Stephanomics: “That is getting very close to a fiscal union…”

While our focus was on the Prime Ministerial negotiations, the European Commission was moving to shore up the eurozone – agreeing emergency measures worth €750billion ($975bn, £650bn).

That’s on top of the earlier € 110billion three-year bail-out package to rescue Greece’s economy agreed with the IMF.

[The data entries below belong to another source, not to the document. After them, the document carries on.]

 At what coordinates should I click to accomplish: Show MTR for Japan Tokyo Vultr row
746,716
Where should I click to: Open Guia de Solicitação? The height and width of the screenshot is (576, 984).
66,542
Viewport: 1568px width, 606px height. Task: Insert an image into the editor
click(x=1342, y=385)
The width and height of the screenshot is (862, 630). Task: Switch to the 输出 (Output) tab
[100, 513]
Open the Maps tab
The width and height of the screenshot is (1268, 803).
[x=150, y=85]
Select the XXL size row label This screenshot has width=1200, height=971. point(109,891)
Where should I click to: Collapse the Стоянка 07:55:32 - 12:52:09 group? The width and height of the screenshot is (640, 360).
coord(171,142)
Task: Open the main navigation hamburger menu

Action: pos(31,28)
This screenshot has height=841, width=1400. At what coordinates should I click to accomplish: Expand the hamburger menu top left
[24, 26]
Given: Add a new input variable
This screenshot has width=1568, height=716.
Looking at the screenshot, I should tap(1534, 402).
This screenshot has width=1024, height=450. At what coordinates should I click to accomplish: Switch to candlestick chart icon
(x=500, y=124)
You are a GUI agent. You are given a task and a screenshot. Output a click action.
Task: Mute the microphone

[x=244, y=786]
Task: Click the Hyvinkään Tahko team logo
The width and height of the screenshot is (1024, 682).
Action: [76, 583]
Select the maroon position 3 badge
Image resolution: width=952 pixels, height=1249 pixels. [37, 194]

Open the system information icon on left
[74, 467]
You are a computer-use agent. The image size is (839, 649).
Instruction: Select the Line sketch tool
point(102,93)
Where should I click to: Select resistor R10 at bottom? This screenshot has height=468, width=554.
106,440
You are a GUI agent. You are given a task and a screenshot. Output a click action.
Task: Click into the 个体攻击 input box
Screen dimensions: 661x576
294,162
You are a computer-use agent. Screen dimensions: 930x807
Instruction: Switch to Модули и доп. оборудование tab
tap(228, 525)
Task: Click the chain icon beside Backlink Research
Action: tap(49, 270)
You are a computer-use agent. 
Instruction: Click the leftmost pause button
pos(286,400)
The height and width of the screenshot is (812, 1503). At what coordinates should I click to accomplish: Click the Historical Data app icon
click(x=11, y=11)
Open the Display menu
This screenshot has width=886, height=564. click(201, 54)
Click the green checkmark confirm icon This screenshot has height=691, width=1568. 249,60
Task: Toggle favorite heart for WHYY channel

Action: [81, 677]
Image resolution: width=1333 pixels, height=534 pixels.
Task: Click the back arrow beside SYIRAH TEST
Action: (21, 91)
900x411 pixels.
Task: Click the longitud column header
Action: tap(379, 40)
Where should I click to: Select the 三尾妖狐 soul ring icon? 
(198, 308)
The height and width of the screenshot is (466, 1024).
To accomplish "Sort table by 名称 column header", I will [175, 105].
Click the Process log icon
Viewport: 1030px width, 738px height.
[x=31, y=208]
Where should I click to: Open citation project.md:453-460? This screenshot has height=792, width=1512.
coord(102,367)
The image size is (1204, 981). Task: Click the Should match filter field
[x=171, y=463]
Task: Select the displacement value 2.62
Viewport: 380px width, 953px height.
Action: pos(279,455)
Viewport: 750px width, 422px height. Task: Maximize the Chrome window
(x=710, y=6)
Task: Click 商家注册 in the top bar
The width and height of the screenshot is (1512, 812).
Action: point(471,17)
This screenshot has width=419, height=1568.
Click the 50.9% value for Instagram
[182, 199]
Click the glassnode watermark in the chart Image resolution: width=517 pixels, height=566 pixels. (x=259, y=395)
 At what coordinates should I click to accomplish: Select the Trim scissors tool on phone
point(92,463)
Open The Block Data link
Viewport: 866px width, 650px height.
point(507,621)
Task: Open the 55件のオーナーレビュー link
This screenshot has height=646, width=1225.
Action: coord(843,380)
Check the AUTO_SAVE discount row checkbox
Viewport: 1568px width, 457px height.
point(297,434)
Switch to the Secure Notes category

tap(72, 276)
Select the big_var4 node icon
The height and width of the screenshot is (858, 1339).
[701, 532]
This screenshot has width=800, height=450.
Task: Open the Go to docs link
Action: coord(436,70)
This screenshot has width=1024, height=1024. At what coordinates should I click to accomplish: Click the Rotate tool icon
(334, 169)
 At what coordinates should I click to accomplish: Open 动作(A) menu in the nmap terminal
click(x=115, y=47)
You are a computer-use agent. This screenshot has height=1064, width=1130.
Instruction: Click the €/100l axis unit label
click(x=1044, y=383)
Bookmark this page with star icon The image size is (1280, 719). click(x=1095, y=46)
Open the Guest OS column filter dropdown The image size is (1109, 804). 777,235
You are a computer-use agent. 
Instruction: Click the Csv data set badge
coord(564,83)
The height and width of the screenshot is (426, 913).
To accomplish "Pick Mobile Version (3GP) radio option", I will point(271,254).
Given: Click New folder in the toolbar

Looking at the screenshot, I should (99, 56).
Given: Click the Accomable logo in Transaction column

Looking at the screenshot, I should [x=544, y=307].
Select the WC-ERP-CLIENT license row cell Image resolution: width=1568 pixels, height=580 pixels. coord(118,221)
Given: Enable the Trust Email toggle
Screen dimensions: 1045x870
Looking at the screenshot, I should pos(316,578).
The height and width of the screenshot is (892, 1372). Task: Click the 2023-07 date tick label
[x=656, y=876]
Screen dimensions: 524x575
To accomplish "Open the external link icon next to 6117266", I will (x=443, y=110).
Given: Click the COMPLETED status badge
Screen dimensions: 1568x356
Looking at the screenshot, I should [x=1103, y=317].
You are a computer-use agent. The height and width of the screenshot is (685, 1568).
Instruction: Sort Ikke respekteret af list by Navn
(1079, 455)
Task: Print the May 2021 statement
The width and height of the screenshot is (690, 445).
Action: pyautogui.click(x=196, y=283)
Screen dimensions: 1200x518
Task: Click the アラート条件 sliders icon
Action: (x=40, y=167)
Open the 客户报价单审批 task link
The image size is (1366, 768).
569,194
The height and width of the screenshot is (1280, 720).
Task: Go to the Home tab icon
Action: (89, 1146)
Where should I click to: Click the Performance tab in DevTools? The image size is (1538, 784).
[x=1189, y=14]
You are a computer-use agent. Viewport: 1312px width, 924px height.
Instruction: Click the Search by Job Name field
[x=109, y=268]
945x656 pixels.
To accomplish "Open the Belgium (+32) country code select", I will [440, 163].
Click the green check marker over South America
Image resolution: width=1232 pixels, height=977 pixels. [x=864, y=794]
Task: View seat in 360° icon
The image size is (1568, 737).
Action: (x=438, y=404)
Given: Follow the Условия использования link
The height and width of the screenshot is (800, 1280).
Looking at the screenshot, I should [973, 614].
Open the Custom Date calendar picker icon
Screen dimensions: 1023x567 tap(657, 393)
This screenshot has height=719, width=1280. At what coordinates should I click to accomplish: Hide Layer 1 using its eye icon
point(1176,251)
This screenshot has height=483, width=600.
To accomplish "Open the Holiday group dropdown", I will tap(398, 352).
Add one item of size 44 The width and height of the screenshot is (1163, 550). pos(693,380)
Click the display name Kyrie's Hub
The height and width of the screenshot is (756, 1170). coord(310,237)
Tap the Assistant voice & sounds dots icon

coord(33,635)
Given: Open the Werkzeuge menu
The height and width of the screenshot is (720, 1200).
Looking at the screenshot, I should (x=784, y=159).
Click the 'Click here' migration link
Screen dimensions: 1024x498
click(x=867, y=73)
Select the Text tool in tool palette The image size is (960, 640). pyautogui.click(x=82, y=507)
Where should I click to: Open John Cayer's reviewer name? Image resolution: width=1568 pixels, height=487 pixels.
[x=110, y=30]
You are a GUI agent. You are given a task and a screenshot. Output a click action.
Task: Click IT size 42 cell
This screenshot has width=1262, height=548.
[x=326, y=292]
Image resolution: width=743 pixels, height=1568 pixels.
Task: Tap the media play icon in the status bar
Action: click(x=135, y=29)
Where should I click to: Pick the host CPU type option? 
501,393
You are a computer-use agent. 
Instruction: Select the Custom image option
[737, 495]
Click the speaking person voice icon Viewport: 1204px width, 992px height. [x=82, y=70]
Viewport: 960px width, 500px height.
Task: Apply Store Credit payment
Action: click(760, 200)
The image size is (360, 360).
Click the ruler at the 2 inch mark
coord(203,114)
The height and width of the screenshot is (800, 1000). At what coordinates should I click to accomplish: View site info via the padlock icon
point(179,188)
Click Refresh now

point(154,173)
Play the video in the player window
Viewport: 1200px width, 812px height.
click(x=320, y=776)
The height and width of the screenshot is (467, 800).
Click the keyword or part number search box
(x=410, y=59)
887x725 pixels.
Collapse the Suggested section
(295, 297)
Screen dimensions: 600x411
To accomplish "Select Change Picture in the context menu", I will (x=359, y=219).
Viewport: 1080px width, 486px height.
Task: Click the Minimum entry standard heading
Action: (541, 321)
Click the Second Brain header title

Ireland’s contribution to that earlier plan, providing for bilateral loans up to € 1.312 billion from Ireland to Greece, is due to go before the Dáil next week.

As, still everyone’s hero, Robert Peston warned on Monday

The actual loans and guarantees may turn out to be harder to deliver than the words of comfort from eurozone government heads.

Second, 750bn euros is just over one-year’s new borrowing by eurozone members and a bit more than 10% of eurozone government debt. So it’s certainly not enough if investors were to start to lose confidence in the ability of some big countries – such as Spain or Italy – to honour their debts.

Which takes us to the import third caveat. In the end, there won’t be a cure for the underlying eurozone strains unless and until the record, unsustainable deficits of some eurozone members are reduced in a permanent way.

Those concerns were shared by Karl Whelan at The Irish Economy blog

Regarding those deficits, earlier today, Spain’s Prime Minister, Jose Luis Rodriguez Zapatero, announced “a 5% cut to public sector salaries, as well as reductions to pensions and regional government funding.”

And in today’s Irish Times, Derek Scally warns that “German cities are drowning in debt, with no way to save themselves.”

But, also on Monday, the BBC’s Stephanie Flanders made this observation

If we are to take this package at face value, the rules of European Monetary Union have been fundamentally re-written. For governments, being in the eurozone means something very different today than it did just a few weeks ago.

As we have seen, the role and responsibilities of the European Central Bank (ECB) have changed radically as well.

If this deal is what it is cracked up to be, countries like Germany may have to fundamentally change the way they think about monetary union – and, ultimately, the way they think about economic growth as well.

And in an update to that post she noted

That is getting very close to a fiscal union, at least in terms of the implicit liability for core members like Germany over the next few years. Whether they will be getting a more stable eurozone economy in return for that new liability is still today an open question.

And on that point of an ever closer fiscal union, RTÉ reports today

The European Commission has proposed that eurozone countries submit their national budgets to the EU for ‘peer review’ before they go to national parliaments. [added emphasis]

The Commission also said it would call on national leaders to agree a permanent crisis resolution mechanism.

….

It said the time had come to draw ‘far-reaching lessons’ about the way economic policies were dealt with.

Adds The Irish Economy has more on the EU Commission proposals.